- [O que fazer]:
A - Por favor, extraia do texto sobre violência policial, sem nenhuma alteração, o trecho que se inicia nas palavras que contêm "Ao uso da força" e termina em "às empresas multinacionais.".
B - Dê continuidade ao texto sobre violência policial a partir do ponto em que ele termina.

- [Trecho do documento]:
►

MOVIMENTO

Política frágil e polícia feroz

Especialistas analisam a relação que há entre a violência praticada por agentes da lei e a fragilização das instituições do estado
Por Paulo César Teixeira / Publicado em 24 de agosto de 2008

Quando governou o Brasil, entre 1926 e 1930, o presidente Washington Luís adotou o princípio de que a questão social é, antes de tudo, um caso de polícia.

Quase oito décadas depois, esse conceito ainda é atual para a definição de políticas de segurança pública adotadas em diversos estados brasileiros, incluindo o Rio Grande do Sul.

Ao uso da força de repressão como resposta às reivindicações dos movimentos sociais, soma-se a violência que atinge, principalmente, camadas mais pobres da população na linha de tiro entre policiais e criminosos.

“Baderna de gente desocupada”. Assim o comandante-geral da Brigada Militar, coronel Paulo Mendes Rodrigues, classificou a manifestação de 1,2 mil agricultores, trabalhadores urbanos e estudantes, ocorrida em Porto Alegre, em 11 de junho, contra a alta dos preços dos alimentos e a política do governo estadual de incentivo às empresas multinacionais.

“A meu juízo, se fossem trabalhadores, não estariam fazendo o que estavam fazendo ali”, reiterou Mendes ao Extra Classe.

O saldo do conflito entre policiais e manifestantes foi de sete feridos, entre eles, um agricultor com hemorragia interna devido a golpes de cassetete na altura do tórax.

Doze pessoas foram presas, incluindo o motorista do carro de som e os músicos, enquadradas em crimes como formação de quadrilha e depredação do patrimônio.

A radicalização do discurso e da ação das autoridades de segurança pública não é um fenômeno exclusivamente gaúcho e não se restringe à repressão aos movimentos sociais.

A cada dia, aumenta o número de vítimas da violência praticada por policiais militares nas cidades brasileiras.

Em julho, pelo menos três crianças foram mortas. No dia 6, João Roberto Amaral, de 3 anos, foi baleado durante perseguição de PMs a supostos assaltantes no bairro da Tijuca, no Rio de Janeiro.

Em 18 de junho, Maria Eduarda Barros, de 9 anos, morreu ao sair de uma festa com a família e deparar com ação da PM de Pernambuco contra tentativa de assalto em Recife.

Dois dias depois, foi a vez de uma menina de 8 anos ser alvejada por um PM à paisana em Igarapé do Meio, no Maranhão.

Os moradores reagiram com violência à morte da criança, incendiando a Câmara Municipal e a delegacia da cidade. Na confusão, dez presos fugiram.

Legitimidade e poder

Como explicar estas mortes? Jair Krischke, do Movimento de Justiça e Direitos Humanos (MJDH), lembra que a própria expressão polícia militar constitui por si só uma antinomia.

◄

- [Registros extraídos]:

►

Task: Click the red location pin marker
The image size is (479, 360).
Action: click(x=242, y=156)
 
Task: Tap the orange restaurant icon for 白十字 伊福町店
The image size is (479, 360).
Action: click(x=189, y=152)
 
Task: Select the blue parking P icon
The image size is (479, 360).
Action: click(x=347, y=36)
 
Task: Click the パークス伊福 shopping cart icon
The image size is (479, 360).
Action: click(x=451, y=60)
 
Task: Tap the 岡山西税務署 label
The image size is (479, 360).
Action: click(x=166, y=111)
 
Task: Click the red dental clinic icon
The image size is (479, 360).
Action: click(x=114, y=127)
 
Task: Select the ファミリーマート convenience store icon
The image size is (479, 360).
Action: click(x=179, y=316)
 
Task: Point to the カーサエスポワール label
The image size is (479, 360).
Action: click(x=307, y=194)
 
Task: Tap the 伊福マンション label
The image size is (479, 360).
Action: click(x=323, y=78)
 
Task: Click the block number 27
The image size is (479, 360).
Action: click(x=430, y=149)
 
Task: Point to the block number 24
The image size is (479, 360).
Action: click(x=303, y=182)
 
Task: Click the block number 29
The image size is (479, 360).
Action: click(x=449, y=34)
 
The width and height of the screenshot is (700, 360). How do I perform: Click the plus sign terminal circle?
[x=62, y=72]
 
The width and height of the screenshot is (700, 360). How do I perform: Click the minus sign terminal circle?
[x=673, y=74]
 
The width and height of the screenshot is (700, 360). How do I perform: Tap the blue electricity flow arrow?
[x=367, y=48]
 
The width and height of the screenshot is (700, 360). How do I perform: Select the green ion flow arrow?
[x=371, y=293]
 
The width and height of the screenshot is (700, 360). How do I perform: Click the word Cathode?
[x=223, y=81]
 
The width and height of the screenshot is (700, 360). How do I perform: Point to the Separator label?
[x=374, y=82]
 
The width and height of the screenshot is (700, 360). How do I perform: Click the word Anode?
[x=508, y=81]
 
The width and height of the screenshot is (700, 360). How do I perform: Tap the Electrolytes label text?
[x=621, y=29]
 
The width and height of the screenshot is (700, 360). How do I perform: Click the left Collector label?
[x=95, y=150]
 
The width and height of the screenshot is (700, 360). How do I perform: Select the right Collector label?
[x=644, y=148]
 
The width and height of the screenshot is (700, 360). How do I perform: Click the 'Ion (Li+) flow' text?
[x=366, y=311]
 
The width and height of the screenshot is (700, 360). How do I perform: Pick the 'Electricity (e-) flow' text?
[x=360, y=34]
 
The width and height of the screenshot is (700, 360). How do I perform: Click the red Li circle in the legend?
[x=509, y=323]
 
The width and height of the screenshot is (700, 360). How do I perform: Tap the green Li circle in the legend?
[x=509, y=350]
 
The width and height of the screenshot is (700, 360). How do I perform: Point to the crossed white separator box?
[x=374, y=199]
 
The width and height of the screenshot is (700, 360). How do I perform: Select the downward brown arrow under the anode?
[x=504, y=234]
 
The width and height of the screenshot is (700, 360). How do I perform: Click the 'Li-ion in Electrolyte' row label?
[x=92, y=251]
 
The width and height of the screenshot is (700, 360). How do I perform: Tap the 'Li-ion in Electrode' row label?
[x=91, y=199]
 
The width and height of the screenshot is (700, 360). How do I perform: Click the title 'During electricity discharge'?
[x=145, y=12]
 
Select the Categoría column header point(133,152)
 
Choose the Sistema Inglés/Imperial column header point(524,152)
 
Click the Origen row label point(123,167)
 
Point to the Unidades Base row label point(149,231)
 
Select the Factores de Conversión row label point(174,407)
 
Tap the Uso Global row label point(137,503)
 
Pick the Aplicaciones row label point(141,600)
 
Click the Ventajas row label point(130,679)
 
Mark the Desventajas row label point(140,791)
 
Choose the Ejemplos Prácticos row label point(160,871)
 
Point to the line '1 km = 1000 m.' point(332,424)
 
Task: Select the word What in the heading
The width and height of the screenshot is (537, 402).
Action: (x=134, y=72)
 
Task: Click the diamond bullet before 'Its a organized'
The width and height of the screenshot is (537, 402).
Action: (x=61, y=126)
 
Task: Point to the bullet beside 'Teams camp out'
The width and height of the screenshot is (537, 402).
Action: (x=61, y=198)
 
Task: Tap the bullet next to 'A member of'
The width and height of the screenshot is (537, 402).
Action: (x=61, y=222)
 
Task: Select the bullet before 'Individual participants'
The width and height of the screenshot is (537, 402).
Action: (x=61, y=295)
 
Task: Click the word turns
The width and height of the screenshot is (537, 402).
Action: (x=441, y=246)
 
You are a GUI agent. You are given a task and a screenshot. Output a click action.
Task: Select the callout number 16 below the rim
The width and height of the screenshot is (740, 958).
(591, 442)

◄

- [Respostas dos exercícios]:
A -
Ao uso da força de repressão como resposta às reivindicações dos movimentos sociais, soma-se a violência que atinge, principalmente, camadas mais pobres da população na linha de tiro entre policiais e criminosos.

“Baderna de gente desocupada”. Assim o comandante-geral da Brigada Militar, coronel Paulo Mendes Rodrigues, classificou a manifestação de 1,2 mil agricultores, trabalhadores urbanos e estudantes, ocorrida em Porto Alegre, em 11 de junho, contra a alta dos preços dos alimentos e a política do governo estadual de incentivo às empresas multinacionais.

B -
A palavra polícia remete ao grego politeía, ou a ‘qualidade e direitos de cidadão’, conforme o dicionário Houaiss, da Língua Portuguesa.

Já militar refere-se à expressão latina militìa, ‘serviço militar, campanha, expedição militar, operação militar, milícia’.

“A polícia é um órgão do aparelho de Estado, destinada a proteger o cidadão, inclusive o que comete delito. Já o militar é treinado para vencer um inimigo e submetê-lo à sua vontade. Não há relação entre uma coisa e outra”, afirma Krischke.

Até 1968, as PMs não tinham atribuições de policiamento no Brasil.

Atuavam antes como um “exército particular dos governadores”, tanto que, durante a Campanha da Legalidade, em 1961, a BM chegou a instalar metralhadoras antiaéreas no alto do Palácio Piratini para proteger Leonel Brizola.

A mudança das atribuições foi efetivada através de decreto durante o regime militar com o intuito de “incorporar um setor confiável e subordinado pela hierarquia militar ao aparelho de repressão”, diz Krischke.

A contradição semântica tende a se aprofundar com a nomeação do general Edson de Oliveira Goularte para o lugar de José Francisco Mallmann no cargo de Secretário de Segurança Pública do RS, aposta o representante do MJDH.

“Aparentemente, a governadora Yeda Crusius está pretendendo declarar guerra, porque general serve para a guerra. Apesar de bem-intencionado, tendo formação militar, o novo secretário é apenas um curioso e não um especialista no tema da segurança pública”.

Krischke lembra que às milícias do Império Romano não era permitido ingressar em Roma: “Elas acampavam fora dos muros da cidade, enquanto o general entrava sozinho e prestava homenagem aos deuses nos templos. Quanta sabedoria”!

Um dos primeiros desafios de Goularte será equacionar a atuação da Brigada Militar nas penitenciárias gaúchas, uma vez que a corporação já ocupa 15 presídios, o que é inconstitucional, conforme Krischke.

“A BM entrou provisoriamente dentro das penitenciárias durante o governo de Antônio Britto e até hoje não saiu, contrariando a Constituição do RS, que determina expressamente que à corporação cabe apenas a guarda externa dos estabelecimentos”.

Para o procurador do Ministério Público Federal, Domingos Sávio Dresch da Silveira, o que estamos vivenciando é a triste concretização da teoria do filósofo alemão Max Weber (1864-1918), segundo a qual quanto menos legitimidade tiver o poder, mais necessário será o uso da coerção.

Ele lembra também a distinção feita pela pensadora alemã Hannah Arendt (1906-1975) entre autoridade e violência: “A primeira remete ao poder legitimado, enquanto violência diz respeito ao exercício do poder sem legitimidade alguma”, salienta Silveira, que também é professor de Direito da Ufrgs.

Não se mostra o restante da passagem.